> [Quoted passage]:
Or, to put it more politely, when did Florida go from a sunny vacationland that most Americans only thought of when they were ready to retire to a force that dominates national news in politics, economics, popular culture, environmental issues and more?

Gary Mormino has the answer, and you can read all about it in his fascinating new book, “Dreams in the New Century: Instant Cities, Shattered Hopes, and Florida’s Turning Point.”

Mormino, a longtime St. Petersburg resident, is professor emeritus at the University of South Florida St. Petersburg, where he co-founded the Florida studies program. He’s also the recipient of the Florida Humanities Lifetime Achievement Award for Writing and the author of numerous books, many about Florida.

His knowledge of the state is encyclopedic, and he has included an astonishing amount of it in this book.

The book focuses on the first decade of the 21st century, a time of enormous change that began with the 2000 presidential election.

Florida had never been seen as a powerhouse in national politics before then. But on the night of Nov. 7, 2000, chaos reigned. Early in the evening, network news declared Democrat Al Gore had won Florida and hence the White House. But six western counties in Florida were still voting; at 2:16 a.m., Fox News declared Republican George W. Bush the winner and other networks followed suit. Gore conceded. At 3:57 a.m. they all reversed and said the Florida vote was too close to call. Gore withdrew his concession.

> [Information shown]:
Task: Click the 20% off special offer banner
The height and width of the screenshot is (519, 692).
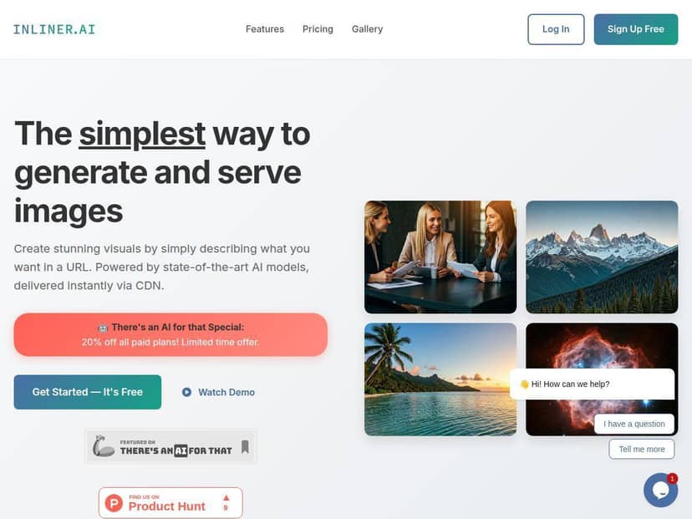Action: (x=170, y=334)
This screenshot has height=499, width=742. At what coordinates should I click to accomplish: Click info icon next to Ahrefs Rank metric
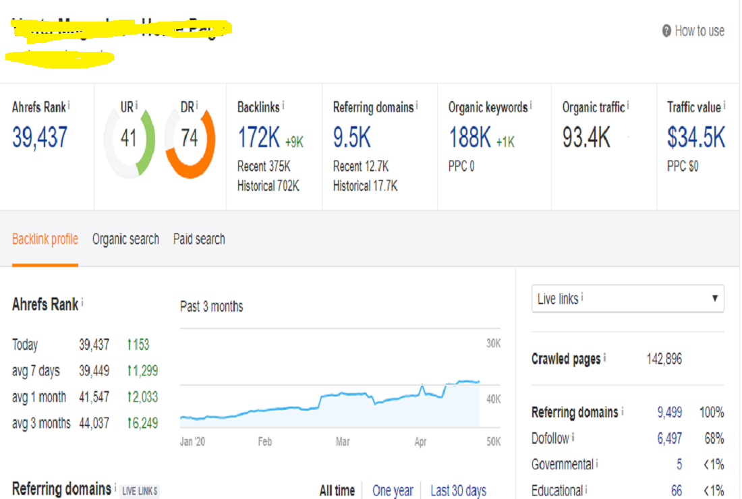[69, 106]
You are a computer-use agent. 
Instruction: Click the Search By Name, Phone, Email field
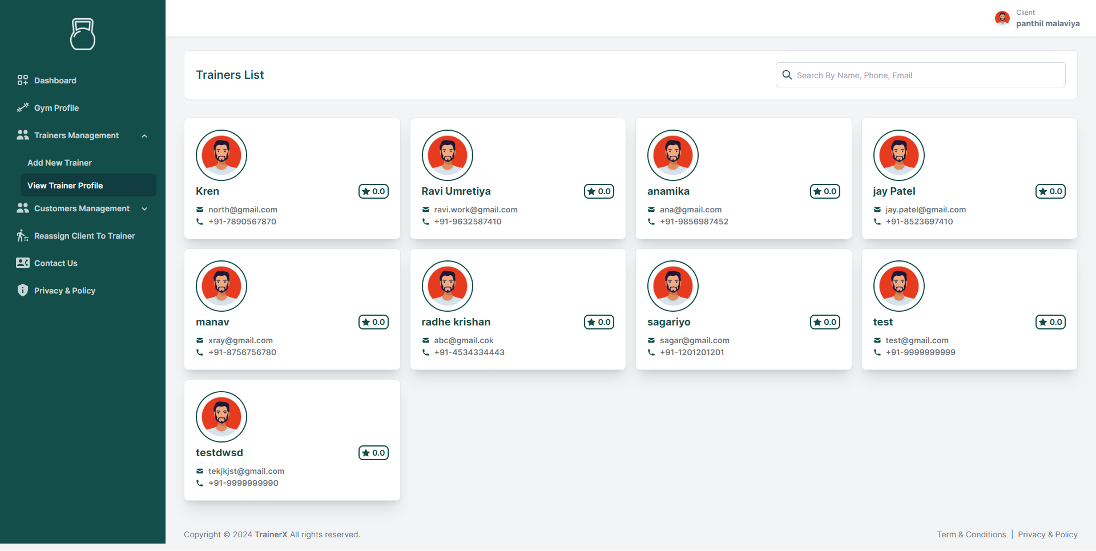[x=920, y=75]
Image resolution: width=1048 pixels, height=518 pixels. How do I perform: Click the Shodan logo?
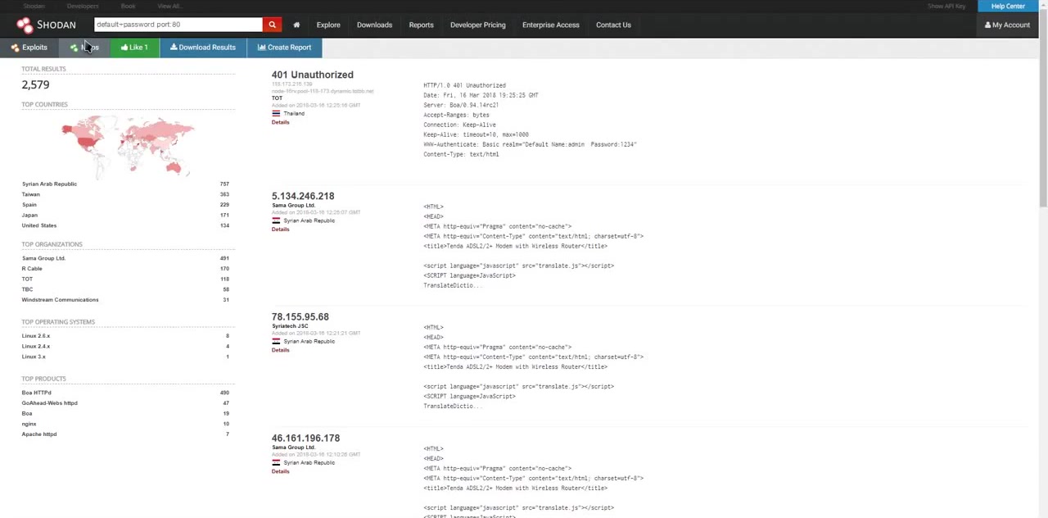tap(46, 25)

> [Tasks for this exercise]:
A: In the Florida book review, at what time did Fox News declare George W. Bush the winner?
B: Continue the Florida book review from its final sentence.

> [Answers]:
A: At 2:16 a.m.

B:
And that was just the beginning of more than five weeks of uncertainty. Florida’s votes were recounted and re-recounted, lost and found, scrutinized for hanging chads and, incredibly, voters’ “intentions.” Florida Secretary of State Katherine Harris, who was also the co-chairperson of Bush’s election campaign in the state, stopped the counting and declared him the winner on Nov. 27, but it wasn’t until Dec. 12 that the U.S. Supreme Court decided that, with a margin of 537 votes, Bush had won Florida’s electoral votes and the presidency.

Florida has been in the political spotlight ever since. Mormino notes that the hairs’-breadth vote count in 2000 was an indicator of the state’s deeply divided electorate — a division that predicted a national trend.

And that’s just the first chapter.

Opposing forces are a theme throughout this book, not all of them political. Florida’s population exploded between 2000 and 2010 (and continues to do so), almost entirely because of migration from other states and countries. That has made it one of the most diverse states, not only in terms of race but of culture, wealth and lifestyle.

That population growth drove the sprawl that has overtaken so much of the state. Mormino offers Brandon as an example of what he calls a “boomburb.” In 1960 it was a rural hamlet where “census takers counted only 1,655 inhabitants; by 2000, the unincorporated community of 80,000 sprawled over 35 square miles.” (If you haven’t been there lately, it hasn’t stopped growing.)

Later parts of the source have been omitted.